Après une édition 2008 marquée par les fastes du sommet fondateur de l'Union pour la Méditerranée (UPM), la réception organisée à l'occasion de la fête nationale retrouve mardi des accents plus classiques en accueillant son chapelet de ministres, élus, diplomates, autorités et personnalités.
Les jardins de l'Elysée seront également ouverts aux membres d'environ 140 associations françaises de défense de "victimes" d'attentats, accidents, prises d'otages, assassinats, catastrophes naturelles ou de la pauvreté, ainsi qu'aux pupilles de la Nation et policiers, gendarmes ou sapeurs-pompiers et leurs familles tués ou blessés dans l'exercice de leurs fonctions.
Les soldats qui ont participé au défilé sur les Champs-Elysées et la délégation qui accompagne le Premier ministre indien Manmohan Singh, invité d'honneur de la Fête nationale, complèteront la cohorte des invités. A titre d'exemple, le nombre de cartons d'invitation adressés aux journalistes a été divisé par trois cette année et ne dépassera pas 250.
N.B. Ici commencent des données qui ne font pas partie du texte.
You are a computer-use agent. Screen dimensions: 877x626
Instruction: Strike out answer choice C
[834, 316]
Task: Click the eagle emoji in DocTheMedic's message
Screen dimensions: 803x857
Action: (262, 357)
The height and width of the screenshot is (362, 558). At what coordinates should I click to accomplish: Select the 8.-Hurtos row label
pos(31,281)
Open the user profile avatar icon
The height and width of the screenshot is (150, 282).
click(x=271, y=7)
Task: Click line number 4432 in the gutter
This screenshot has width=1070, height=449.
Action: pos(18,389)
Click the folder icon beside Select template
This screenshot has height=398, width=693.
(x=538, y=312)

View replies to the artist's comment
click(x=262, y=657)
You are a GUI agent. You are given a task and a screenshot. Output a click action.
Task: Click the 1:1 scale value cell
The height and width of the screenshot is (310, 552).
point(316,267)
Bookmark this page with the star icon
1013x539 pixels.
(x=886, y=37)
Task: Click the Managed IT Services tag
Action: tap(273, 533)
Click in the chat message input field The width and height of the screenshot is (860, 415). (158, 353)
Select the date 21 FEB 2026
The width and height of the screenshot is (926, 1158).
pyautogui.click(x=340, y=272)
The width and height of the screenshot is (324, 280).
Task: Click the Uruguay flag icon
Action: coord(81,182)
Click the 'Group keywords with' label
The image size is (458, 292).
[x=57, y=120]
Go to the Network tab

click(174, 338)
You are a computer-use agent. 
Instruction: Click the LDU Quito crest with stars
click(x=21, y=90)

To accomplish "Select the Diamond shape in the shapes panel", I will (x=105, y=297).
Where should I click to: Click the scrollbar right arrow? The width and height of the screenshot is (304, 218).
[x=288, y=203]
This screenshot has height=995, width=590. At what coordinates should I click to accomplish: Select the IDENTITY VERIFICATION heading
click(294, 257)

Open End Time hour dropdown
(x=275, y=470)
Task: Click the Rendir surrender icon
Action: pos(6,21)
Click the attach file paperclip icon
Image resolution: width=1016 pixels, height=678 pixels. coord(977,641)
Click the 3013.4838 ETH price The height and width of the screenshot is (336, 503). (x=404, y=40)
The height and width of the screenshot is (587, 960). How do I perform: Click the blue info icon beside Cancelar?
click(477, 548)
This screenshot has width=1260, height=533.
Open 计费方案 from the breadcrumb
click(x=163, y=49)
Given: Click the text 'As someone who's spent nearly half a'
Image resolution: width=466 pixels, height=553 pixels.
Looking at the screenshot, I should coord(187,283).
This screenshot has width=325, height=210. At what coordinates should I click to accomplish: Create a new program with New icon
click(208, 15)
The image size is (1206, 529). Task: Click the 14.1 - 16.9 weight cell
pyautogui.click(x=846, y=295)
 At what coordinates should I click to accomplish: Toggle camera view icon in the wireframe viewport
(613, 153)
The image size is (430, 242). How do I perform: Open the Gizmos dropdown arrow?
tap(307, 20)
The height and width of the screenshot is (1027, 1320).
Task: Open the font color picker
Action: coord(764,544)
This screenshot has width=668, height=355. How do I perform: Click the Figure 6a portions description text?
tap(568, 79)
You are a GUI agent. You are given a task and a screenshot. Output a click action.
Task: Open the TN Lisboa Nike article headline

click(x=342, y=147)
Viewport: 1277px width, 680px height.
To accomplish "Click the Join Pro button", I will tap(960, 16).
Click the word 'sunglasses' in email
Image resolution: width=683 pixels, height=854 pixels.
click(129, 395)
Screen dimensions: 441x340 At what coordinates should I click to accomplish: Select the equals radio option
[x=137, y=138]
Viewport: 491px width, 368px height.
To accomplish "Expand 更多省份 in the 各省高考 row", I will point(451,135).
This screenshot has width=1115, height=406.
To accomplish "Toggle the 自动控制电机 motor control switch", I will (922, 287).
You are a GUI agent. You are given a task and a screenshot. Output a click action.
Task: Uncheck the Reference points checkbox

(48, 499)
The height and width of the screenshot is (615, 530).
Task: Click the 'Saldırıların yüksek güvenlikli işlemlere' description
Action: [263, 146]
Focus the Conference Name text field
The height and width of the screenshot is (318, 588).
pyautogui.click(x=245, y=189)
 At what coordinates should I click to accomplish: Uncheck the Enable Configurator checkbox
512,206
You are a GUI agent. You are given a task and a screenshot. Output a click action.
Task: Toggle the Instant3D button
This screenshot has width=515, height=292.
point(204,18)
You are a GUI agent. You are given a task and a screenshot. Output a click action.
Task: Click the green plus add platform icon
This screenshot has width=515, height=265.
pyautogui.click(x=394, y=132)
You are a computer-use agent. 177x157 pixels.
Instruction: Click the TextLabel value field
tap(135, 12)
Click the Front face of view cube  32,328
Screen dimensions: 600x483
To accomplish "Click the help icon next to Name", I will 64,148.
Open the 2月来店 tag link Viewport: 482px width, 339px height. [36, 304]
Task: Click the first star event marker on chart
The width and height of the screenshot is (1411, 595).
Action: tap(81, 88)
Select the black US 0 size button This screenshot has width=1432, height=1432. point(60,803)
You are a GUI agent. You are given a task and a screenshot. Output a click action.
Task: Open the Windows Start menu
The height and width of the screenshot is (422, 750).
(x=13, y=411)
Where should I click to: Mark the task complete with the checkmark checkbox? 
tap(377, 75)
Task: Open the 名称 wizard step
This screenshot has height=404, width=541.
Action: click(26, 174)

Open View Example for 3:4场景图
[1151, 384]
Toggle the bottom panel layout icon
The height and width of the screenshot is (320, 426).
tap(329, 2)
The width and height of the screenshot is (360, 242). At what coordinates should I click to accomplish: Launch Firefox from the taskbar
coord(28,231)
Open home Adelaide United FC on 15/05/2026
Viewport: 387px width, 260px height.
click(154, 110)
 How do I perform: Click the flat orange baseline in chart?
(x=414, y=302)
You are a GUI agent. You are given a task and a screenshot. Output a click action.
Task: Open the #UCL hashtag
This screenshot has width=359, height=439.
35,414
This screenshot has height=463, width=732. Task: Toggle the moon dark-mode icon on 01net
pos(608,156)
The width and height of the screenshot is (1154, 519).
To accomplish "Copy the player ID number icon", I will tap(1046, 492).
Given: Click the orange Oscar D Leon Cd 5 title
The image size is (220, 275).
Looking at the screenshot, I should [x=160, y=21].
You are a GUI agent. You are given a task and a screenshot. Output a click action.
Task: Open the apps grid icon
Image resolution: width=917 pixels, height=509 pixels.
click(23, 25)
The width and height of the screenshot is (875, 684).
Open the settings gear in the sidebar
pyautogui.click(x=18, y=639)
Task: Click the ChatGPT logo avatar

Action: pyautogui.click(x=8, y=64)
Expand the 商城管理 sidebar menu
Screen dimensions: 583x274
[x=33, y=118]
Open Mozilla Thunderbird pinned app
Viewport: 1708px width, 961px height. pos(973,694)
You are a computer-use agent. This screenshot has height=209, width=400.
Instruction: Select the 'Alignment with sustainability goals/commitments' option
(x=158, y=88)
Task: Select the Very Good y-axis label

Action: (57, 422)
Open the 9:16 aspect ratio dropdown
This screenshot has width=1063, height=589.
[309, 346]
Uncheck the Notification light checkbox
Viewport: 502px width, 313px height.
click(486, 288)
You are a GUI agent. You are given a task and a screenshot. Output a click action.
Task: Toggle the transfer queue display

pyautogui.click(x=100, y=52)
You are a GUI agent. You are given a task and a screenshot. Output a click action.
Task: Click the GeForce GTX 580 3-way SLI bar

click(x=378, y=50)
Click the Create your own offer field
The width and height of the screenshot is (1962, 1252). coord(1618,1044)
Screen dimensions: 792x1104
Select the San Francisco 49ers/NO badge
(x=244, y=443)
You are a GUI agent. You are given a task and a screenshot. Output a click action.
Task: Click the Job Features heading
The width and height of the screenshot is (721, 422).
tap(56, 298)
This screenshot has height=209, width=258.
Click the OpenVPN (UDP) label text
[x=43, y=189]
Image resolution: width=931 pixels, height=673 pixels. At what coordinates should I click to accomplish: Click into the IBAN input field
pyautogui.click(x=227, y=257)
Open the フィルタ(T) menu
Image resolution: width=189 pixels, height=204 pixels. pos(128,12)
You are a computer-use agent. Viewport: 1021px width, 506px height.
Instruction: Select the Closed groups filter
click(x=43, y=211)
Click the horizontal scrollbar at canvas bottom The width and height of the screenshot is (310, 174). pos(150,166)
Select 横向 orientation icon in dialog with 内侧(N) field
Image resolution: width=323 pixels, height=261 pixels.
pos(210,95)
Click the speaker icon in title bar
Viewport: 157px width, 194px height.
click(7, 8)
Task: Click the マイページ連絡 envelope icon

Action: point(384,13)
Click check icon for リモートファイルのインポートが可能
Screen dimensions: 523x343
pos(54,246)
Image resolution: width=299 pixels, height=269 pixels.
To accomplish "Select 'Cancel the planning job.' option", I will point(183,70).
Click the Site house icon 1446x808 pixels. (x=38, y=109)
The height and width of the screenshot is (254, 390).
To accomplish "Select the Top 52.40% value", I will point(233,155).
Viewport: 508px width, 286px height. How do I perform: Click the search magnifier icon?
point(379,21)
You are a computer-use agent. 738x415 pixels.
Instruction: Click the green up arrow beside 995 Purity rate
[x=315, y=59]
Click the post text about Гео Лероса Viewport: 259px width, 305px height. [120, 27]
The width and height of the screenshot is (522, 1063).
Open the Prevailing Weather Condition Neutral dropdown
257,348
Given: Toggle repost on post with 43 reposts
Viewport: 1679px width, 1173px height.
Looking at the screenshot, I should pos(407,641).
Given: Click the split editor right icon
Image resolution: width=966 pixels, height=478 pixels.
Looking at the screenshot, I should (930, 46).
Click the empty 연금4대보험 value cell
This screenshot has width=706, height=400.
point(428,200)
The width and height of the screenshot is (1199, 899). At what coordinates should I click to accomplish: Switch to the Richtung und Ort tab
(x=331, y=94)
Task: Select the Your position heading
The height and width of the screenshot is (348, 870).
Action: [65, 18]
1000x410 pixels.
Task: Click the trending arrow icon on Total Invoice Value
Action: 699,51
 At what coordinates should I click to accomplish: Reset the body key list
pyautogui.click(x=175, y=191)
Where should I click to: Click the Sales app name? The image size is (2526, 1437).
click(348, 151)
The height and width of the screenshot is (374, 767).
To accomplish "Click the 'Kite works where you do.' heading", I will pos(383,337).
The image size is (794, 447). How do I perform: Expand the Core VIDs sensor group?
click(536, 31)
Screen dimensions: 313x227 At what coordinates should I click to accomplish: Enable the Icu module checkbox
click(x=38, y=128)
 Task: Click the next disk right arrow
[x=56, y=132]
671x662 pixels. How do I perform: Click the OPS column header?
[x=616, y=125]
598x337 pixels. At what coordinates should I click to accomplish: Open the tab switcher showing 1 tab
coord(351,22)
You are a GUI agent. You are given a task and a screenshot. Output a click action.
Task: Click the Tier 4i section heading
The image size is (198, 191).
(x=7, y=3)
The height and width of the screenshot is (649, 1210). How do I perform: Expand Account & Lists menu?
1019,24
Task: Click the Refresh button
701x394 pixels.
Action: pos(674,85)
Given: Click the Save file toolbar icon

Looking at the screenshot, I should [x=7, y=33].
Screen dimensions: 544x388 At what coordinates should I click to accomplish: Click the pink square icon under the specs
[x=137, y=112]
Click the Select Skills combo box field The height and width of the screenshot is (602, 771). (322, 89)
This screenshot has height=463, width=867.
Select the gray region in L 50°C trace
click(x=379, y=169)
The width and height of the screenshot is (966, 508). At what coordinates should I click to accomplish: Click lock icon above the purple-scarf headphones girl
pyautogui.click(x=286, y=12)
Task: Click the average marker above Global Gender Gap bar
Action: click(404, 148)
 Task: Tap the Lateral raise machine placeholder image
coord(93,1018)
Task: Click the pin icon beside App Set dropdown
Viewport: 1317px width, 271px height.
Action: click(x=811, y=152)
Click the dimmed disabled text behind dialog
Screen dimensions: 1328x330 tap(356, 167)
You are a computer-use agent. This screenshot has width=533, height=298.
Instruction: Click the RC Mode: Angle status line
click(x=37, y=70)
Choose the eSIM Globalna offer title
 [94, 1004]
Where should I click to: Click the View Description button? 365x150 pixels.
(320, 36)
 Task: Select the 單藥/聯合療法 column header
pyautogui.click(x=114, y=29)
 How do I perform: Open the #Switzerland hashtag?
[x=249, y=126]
L'édition 2008 de la "garden party" a été récemment épinglée dans un rapport controversé du député apparenté socialiste René Dosière dénonçant la hausse des dépenses de la présidence. Selon les chiffres officiels de Bercy cités par l'élu, la réception du 14 juillet 2008 a coûté 475.000 euros pour 7.050 invités (contre 5.500 en 2007), en hausse de 13,4%.